§ Your assignment
Please state the number of lines in the listing that contain the word "agent", and nothing else.

[[ Dataset entries, beginning ]]

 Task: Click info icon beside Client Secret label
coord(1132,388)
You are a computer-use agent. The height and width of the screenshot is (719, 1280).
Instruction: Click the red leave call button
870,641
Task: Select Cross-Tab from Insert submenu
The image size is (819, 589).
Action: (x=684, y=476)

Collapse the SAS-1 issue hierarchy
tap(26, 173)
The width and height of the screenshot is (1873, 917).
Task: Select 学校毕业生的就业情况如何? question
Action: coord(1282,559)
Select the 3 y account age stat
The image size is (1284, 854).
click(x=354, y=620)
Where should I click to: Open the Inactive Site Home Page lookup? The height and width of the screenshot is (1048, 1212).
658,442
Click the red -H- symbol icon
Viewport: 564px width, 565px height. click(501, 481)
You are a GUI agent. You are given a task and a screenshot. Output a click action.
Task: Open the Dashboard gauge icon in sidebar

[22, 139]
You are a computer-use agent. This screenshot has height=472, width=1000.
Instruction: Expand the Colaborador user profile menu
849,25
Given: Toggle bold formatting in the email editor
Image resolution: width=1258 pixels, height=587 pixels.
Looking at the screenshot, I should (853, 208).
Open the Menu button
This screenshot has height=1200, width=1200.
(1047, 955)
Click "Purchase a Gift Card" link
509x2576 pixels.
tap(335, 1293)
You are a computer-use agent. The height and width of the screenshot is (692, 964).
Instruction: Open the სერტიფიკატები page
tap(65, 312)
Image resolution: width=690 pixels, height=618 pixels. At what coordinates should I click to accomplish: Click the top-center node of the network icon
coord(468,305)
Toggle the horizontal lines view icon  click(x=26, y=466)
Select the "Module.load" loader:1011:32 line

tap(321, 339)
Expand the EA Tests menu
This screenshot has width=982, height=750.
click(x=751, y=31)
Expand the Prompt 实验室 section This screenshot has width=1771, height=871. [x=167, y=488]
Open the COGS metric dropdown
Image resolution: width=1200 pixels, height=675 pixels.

[[ Dataset entries, end ]]

§ Your solution
4